Data:
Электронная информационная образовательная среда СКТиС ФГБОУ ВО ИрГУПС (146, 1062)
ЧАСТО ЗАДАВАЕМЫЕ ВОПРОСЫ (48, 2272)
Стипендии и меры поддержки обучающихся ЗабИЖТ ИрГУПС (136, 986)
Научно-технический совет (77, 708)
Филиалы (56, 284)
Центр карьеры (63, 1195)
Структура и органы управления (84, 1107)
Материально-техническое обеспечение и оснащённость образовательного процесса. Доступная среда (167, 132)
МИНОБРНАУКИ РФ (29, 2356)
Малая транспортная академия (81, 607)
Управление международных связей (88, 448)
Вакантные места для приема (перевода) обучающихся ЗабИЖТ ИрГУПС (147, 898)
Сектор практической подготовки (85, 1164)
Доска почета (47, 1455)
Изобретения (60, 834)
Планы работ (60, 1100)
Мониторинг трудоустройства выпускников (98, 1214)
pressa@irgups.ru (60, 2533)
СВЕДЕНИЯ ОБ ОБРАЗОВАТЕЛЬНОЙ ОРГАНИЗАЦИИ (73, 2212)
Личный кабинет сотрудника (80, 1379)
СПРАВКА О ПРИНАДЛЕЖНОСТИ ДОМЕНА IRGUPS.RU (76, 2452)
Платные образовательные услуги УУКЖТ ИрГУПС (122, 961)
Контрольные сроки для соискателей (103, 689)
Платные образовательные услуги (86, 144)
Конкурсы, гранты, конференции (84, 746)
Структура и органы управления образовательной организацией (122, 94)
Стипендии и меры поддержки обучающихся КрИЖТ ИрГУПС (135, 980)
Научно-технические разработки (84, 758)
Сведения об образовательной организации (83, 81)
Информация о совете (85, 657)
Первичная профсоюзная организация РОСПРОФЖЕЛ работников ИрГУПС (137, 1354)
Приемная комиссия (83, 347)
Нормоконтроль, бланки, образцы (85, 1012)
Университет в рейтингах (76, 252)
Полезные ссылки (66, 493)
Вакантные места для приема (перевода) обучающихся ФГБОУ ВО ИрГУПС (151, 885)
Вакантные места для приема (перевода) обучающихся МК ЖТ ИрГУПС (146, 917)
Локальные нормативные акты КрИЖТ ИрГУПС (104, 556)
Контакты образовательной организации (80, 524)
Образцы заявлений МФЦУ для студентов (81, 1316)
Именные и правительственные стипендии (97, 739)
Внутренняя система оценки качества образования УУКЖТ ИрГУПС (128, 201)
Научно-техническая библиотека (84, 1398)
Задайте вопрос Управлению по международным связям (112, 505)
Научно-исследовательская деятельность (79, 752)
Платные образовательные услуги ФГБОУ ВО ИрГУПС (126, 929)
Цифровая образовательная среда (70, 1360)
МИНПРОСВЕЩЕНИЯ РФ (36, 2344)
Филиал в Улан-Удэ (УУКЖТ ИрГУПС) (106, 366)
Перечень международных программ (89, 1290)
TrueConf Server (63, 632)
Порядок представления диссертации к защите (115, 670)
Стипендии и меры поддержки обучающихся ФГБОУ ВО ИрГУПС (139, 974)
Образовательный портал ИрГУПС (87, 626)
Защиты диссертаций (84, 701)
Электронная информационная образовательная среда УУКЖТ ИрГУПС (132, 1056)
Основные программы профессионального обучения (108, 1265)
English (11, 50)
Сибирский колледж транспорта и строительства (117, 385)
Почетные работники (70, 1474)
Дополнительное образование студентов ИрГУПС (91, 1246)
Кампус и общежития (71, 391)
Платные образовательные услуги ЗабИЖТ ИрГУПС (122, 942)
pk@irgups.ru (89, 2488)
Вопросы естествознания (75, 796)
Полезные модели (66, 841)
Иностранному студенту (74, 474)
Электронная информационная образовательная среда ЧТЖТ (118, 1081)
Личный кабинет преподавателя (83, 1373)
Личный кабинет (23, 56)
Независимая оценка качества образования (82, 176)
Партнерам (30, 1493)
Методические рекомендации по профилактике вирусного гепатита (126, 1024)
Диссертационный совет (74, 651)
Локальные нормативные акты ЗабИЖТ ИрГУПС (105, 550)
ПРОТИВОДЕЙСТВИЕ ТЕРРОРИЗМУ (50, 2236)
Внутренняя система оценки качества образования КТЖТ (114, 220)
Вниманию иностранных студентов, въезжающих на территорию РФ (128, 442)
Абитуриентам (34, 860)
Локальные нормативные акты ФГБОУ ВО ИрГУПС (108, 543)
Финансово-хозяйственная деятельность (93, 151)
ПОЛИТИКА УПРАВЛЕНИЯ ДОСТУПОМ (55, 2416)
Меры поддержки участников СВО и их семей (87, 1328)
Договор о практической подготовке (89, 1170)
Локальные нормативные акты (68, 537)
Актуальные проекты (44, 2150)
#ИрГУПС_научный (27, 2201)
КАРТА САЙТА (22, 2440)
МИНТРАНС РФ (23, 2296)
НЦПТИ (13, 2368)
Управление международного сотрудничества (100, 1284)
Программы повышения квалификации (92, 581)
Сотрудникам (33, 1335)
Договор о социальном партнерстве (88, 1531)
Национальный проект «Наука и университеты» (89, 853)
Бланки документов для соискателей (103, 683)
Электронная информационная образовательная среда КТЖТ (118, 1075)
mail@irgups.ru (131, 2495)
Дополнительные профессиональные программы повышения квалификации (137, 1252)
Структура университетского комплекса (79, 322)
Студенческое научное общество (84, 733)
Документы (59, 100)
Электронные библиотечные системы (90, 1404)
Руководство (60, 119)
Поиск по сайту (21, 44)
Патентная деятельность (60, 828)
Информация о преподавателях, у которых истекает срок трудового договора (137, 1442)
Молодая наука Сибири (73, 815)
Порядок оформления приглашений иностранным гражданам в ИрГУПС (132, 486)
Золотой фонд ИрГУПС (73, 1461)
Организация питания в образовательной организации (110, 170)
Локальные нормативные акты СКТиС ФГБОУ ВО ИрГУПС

Problem requirements: Return, exactly as written, only those lines that run from the one with "mail@irgups.ru (131, 2495)" to the last line of the data, both of those lines included.

Response to this exercise:
mail@irgups.ru (131, 2495)
Дополнительные профессиональные программы повышения квалификации (137, 1252)
Структура университетского комплекса (79, 322)
Студенческое научное общество (84, 733)
Документы (59, 100)
Электронные библиотечные системы (90, 1404)
Руководство (60, 119)
Поиск по сайту (21, 44)
Патентная деятельность (60, 828)
Информация о преподавателях, у которых истекает срок трудового договора (137, 1442)
Молодая наука Сибири (73, 815)
Порядок оформления приглашений иностранным гражданам в ИрГУПС (132, 486)
Золотой фонд ИрГУПС (73, 1461)
Организация питания в образовательной организации (110, 170)
Локальные нормативные акты СКТиС ФГБОУ ВО ИрГУПС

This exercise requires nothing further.